NOTE:  This may occur to a properly functioning unit after the machine has been sitting idle for many months, or longer. If this is the case, repolarization of the generator field windings will solve the problem.  See cause / solution table at right for details.

Regulator improperly connected

Remove regulator from generator and inspect wire connections on bottom. See steps #2 & 3 in “Install the new regulator assembly on generator” on page 3.

Field windings not properly polarized for direction of rotation

Re-polarize the fields. Lift regulator from generator, keeping wires attached. Using a jumper wire, momentarily connect the battery + terminal to the A terminal and the battery – terminal to the F terminal, both located on the bottom of the regulator.

Poor wire connections

Check all connections for cleanliness, proper contact and tightness.

Generator not properly grounded to the chassis

Check and clean generator mounting points. Consider a dedicated ground wire from the motorcycle chassis to the generator body.

Battery dead or disconnected from the circuit

Load test battery and charge or replace if necessary. Clean and tighten battery connections.

Damaged wires or ammeter in the generator to battery circuit

Test for continuity and repair or replace if necessary.

Faulty generator

Review entire section “Prepare the Generator for installation of the regulator” on page 2. Test, repair or replace generator as needed.

Faulty regulator

Remove the generator and have a load test performed.  If the generator is OK, recheck regulator connections and retest. Replace the regulator if generator works properly during test with regulator removed.

Generator charges at full charge all the time, indicated by a high charge rate on the ammeter or overcharging of the battery.

Generator field wire shorted to ground

Inspect generator wires for proper routing, damaged insulation, pinched wires and possible shorts. Correct as needed.

Faulty regulator

Remove the generator and have a load test performed.  If the generator is OK, recheck regulator connections and retest. Replace the regulator if generator works properly during test with regulator removed.

Battery severely discharged or damaged

Charge and load test battery. Replace battery if test fails.

Excessive lighting load

Perform maximum load test on generator. Reduce lighting load to less than generator maximum output.

Generator charge rate inadequate and will not maintain battery charge.

Faulty generator

Review entire section “Prepare the Generator for installation of the regulator” on page 2. Test, repair or replace generator as needed.

Generator drive belt loose or worn

Tighten or replace the drive belt.

Generator drive pulley too large or generator not turning fast enough.

Replace with a smaller diameter generator pulley to increase generator speed.  The generator should turn at least 3000 to 3500 RPM at moderate cruising speed.

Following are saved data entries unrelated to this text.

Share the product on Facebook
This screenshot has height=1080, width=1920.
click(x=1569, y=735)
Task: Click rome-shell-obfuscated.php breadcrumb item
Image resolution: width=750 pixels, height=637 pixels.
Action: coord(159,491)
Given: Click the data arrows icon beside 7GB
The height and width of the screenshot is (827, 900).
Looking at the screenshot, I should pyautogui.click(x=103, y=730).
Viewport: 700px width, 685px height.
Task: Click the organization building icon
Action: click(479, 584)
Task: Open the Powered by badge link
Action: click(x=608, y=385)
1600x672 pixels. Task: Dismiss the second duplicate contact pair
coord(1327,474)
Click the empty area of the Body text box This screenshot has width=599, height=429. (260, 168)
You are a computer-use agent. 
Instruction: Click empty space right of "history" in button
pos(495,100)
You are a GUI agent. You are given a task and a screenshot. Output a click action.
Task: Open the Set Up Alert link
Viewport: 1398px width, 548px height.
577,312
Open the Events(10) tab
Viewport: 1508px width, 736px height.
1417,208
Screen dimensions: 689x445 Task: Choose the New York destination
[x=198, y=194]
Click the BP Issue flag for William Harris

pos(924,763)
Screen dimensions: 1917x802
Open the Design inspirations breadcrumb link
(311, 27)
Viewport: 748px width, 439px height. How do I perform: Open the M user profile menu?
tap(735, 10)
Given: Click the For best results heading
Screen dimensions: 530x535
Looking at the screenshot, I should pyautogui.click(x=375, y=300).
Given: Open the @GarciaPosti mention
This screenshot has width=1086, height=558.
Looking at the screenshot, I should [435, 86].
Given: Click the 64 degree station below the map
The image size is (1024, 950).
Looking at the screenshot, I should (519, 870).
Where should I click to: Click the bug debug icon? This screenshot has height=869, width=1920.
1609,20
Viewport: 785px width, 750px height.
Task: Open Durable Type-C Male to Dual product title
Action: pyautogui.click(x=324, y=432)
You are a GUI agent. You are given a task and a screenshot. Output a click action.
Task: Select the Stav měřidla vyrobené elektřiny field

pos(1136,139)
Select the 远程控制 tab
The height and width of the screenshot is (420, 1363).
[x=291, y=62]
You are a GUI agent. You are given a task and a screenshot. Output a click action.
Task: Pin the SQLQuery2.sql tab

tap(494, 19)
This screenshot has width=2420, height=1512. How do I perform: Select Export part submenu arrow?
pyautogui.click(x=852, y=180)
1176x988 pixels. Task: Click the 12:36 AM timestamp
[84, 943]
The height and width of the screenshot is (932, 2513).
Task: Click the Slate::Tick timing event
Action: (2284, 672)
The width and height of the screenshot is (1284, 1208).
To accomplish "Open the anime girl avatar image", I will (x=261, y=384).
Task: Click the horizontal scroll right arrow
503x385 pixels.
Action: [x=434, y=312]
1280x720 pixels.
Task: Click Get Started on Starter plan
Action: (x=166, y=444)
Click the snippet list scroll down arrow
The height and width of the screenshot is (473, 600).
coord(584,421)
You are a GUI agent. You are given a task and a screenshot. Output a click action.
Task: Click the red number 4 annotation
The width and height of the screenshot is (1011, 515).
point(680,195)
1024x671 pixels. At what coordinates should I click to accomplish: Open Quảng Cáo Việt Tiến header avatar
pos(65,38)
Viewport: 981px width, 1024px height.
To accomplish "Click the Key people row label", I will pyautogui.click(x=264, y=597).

Faulty battery, or battery of inadequate capacity

Test and replace as needed with fully charged 6 volt battery of adequate size for the application.

Excessive lighting load

Perform maximum load test on generator. Reduce lighting and ignition load to less than generator maximum output.

Third brush still connected to field wire.

Remove third brush, see steps 6 and 7 in “Prepare the generator for installation of  the regulator on page 2.

Improper wire connections to regulator

See steps 2 & 3 in “Install the new regulator assembly on the generator” on page 3 and correct if needed

Battery discharges through generator when engine is not running (ammeter shows discharge with ignition OFF or battery drains when sitting).

Faulty regulator

Disconnect battery wire from the regulator.  If discharge stops, remove regulator and test generator. If generator tests OK, replace the regulator.

Short in wiring, generator or ammeter

Inspect all wiring and connections for possible short to ground, or the chassis.  Repair as needed.